The Narrowing Post COVID Internship Market? – Issue 21
For this issue I was tasked with finding out a bit more about the current internship scene, seeing as I am looking for one myself. The team put me in contact with Sandy Muller, who is the Work Integrated Learning Manager here at the University. She then got in contact with the WIL Coordinators in HECS (Courtney Kelly, Jewal Morrison, Le Vonne Pillott, Clare Hewins), Industry Engagement Director in WMS (Steve Bowden) and Careers (Heather Lowery-Kappes) to get a good understanding of it across the University. The responses below are a combination of everyone’s opinions.
Nexus: New Zealand has fallen into a recession which means businesses are less likely to take on interns at the moment. Has that meant more students are choosing to do research papers instead?
I think you’ve made an incorrect assumption here. After some initial uncertainty, businesses have not actually steered away from internship opportunities. While some summer internships are unpaid, and so the alert levels and recession has had no impact on those, others are actually better funded (think dairy, agriculture, infrastructure, roading), and there has been increased funding in some areas such as through the Callaghan Institute which funds Science and Software research internships for example.
In past years, students often found their own internship opportunities, but this year the Divisional WIL and industry engagement staff are needing to help find more internships than in previous years. Many of the larger organisations are still offering their normal summer internships and they know they will face issues in the future if they don’t continue with recruitment.
Nexus: Because there are less job opportunities, making each one more competitive. What can students do to increase their employability?
Be proactive, use any connections you can, present professionally. Get your CV and cover letter ready, volunteer, network – career development services can help with that. Those in IT should consider doing side projects (e.g. build an app or website to help friends or family) in which they can showcase their skills.
The WIL Central Unit and Careers recently created a series of videos with graduates, employers and Career Development Services to help graduates in the current job market with tips and ideas.
Nexus: Are you seeing any negative effects on students’ chances of landing graduate roles post study?
A decent number of companies suspended their recruiting while uncertainty was high but many have come back into the market later – albeit with a complete restart of recruiting – which has been frustrating for students who were well through the process.
Nexus: What can be done to mitigate these effects?
The same secrets to graduate employment as previously exist now.
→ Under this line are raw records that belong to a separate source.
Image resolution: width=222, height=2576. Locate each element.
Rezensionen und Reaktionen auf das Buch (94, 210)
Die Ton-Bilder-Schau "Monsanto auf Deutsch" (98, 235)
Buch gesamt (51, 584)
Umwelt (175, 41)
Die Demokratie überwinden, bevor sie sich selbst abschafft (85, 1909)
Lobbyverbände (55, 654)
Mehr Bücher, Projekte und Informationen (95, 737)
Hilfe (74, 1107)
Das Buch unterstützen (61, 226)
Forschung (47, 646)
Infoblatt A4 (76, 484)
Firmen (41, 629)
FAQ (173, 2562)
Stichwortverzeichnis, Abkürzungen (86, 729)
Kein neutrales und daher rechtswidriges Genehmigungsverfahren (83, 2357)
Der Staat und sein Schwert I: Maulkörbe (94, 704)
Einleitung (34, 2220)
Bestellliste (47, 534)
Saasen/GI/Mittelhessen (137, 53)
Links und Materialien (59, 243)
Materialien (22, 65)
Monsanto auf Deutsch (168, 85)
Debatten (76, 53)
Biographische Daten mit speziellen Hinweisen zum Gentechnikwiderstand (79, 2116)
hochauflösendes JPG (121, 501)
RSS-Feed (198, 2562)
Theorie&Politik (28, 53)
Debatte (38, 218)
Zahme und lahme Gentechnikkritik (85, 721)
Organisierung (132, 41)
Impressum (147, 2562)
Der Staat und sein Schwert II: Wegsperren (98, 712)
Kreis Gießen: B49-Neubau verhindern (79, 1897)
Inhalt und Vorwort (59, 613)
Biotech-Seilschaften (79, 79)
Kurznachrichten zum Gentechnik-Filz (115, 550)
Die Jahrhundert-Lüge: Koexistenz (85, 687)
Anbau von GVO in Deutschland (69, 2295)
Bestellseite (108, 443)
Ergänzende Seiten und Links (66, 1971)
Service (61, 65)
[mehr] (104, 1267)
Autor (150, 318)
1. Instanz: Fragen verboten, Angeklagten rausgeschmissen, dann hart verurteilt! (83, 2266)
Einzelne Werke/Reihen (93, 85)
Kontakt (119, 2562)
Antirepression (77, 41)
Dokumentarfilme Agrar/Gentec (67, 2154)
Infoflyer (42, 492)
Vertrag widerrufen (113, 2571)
Plan early (from first year) and build a resume over the time that you are at university that emphasises extra-curricular stuff as well as doing okay in class. Get experiences that allow you to tell good stories in interviews about times you showed resilience, leadership, teamwork etc. Do prep for the tests they give you. They can all be found by a Google search and all improved with practice.
Nexus: Are there any industries that are still taking on the same amount of interns? Why or why not?
Yes, depending on the COVID level. There’s an implicit assumption that interns positions rely on the industry having work. That’s one part of it, but probably more important is supervision. A key question for most companies is, can we do the intern justice in terms of the level of supervision? So if they are stretched with work, that can be a difficult time for companies to take on interns. There are definitely differences across industries but in general we are finding the uncertainty is giving way to some positivity.
Nexus: As a result of the narrowing job market, are more and more students returning to do a Masters degree and improve their CV?
Anecdotally there has been some uptick in interest in Masters degrees in WMS – and it’s probably a smart option for students. What we’ve seen is an interest in the market for both science and business, so that may present Masters options. In other schools, there is not a huge increase noticed at this stage.
Nexus: Is there anything you’d like to add?
These are some verbatim comments from my contributors:
CompSci: Really plan ahead. Do something you are passionate about, but be aware of what industry will thrive given the current environment.
HECS: The proactive and committed students in Science and Engineering should get an internship.
Careers: I am concerned that students think there are fewer opportunities out there, we have seen an increase in internships and graduate and entry-level roles this year and that might be because students are not applying because they have it in their heads there isn’t anything available.